One of the projects I'm working on is online survey engine. It's my first big commercial project on Google App Engine.
I need your advice on how to collect stats and efficiently record them in DataStore without bankrupting me. Initial requirements are:
After user finishes survey client sends list of pairs [ID (int) + PercentHit (double)]. This list shows how close answers of this user match predefined answers of reference answerers (which identified by IDs). I call them "target IDs".
Creator of the survey wants to see aggregated % for given IDs for last hour, particular timeframe or from the beginning of the survey.

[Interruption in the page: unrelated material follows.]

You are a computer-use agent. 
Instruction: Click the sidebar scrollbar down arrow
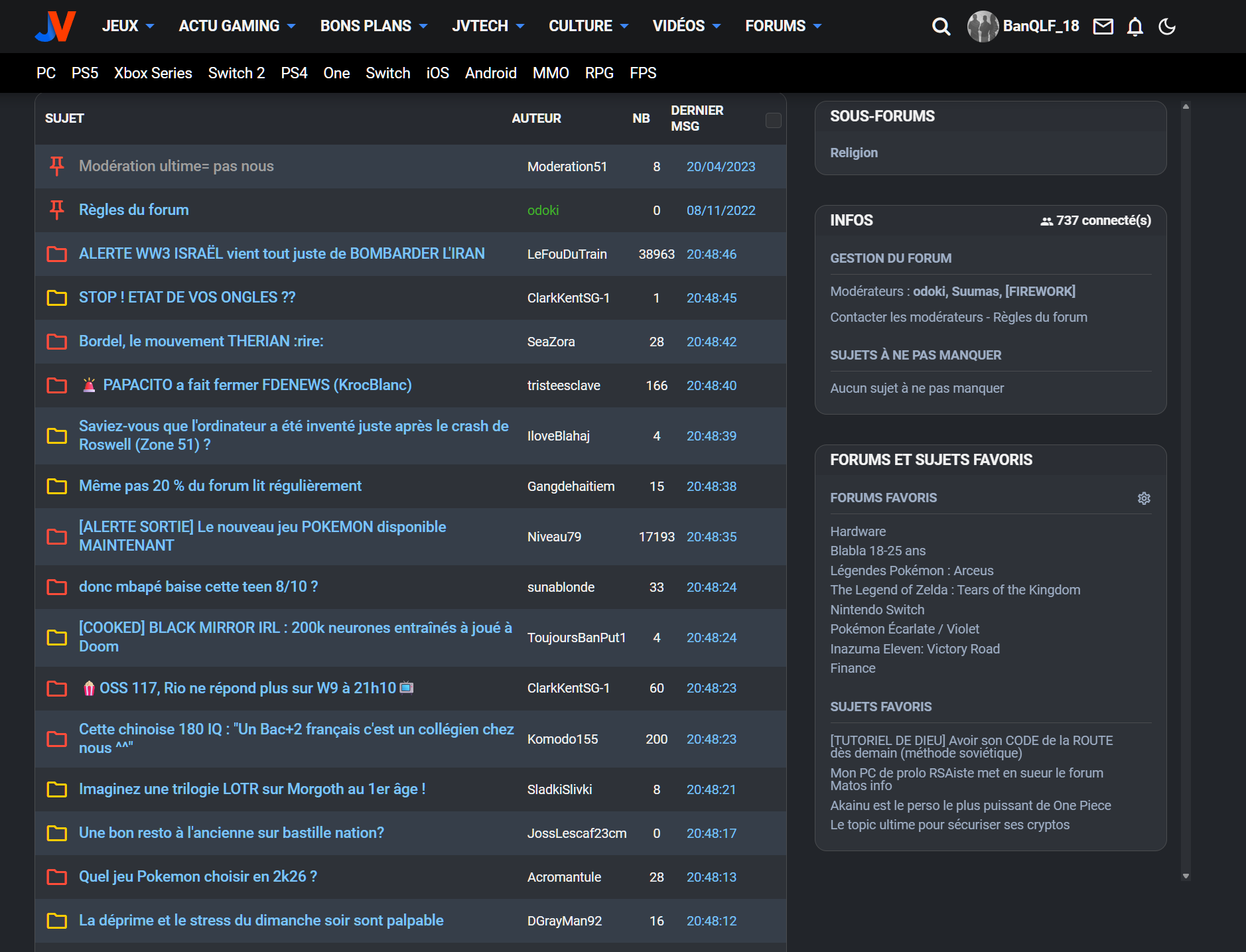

Some surveys may have thousands of target/reference answerers.
So I created entity
public class HitsStatsDO implements Serializable
{
@Id
transient private Long id;
transient private Long version = (long) 0;
transient private Long startDate;
@Parent transient private Key parent; // fake parent which contains target id
@Transient int targetId;
private double avgPercent;
private long hitCount;
}
But writing HitsStatsDO for each target from each user would give a lot of data. For instance I had a survey with 3000 targets which was answered by ~4 million people within one week with 300K people taking survey in first day. Even if we assume they were answering it evenly for 24 hours it would give us ~1040 writes/second. Obviously it hits concurrent writes limit of Datastore.

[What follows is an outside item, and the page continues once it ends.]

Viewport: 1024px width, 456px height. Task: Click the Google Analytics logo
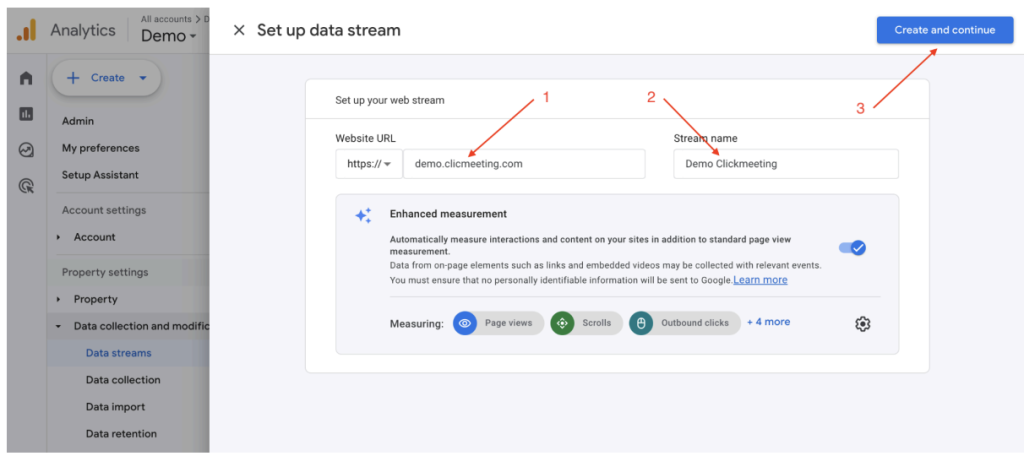point(26,31)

I decided I'll collect data for one hour and save that, that's why there are avgPercent and hitCount in HitsStatsDO. GAE instances are stateless so I had to use dynamic backend instance.
There I have something like this:
// Contains stats for one hour
private class Shard
{
ReadWriteLock lock = new ReentrantReadWriteLock();
Map<Integer, HitsStatsDO> map = new HashMap<Integer, HitsStatsDO>(); // Key is target ID
public void saveToDatastore();
public void updateStats(Long startDate, Map<Integer, Double> hits);
}
and map with shard for current hour and previous hour (which doesn't stay here for long)
private HashMap<Long, Shard> shards = new HashMap<Long, Shard>(); // Key is HitsStatsDO.startDate
So once per hour I dump Shard for previous hour to Datastore.
Plus I have class LifetimeStats which keeps Map<Integer, HitsStatsDO> in memcached where map-key is target ID.
Also in my backend shutdown hook method I dump stats for unfinished hour to Datastore.
There is only one major issue here - I have only ONE backend instance :) It raises following questions on which I'd like to hear your opinion:
Can I do this without using backend instance ?
What if one instance is not enough ?
How can I split data between multiple dynamic backend instances? It hard because I don't know how many I have because Google creates new one as load increases.
I know I can launch exact number of resident backend instances. But how many ? 2, 5, 10 ? What if I have no load at all for a week. Constantly running 10 backend instances is too expensive.
What do I do with data from clients while backend instance is dead/restarting?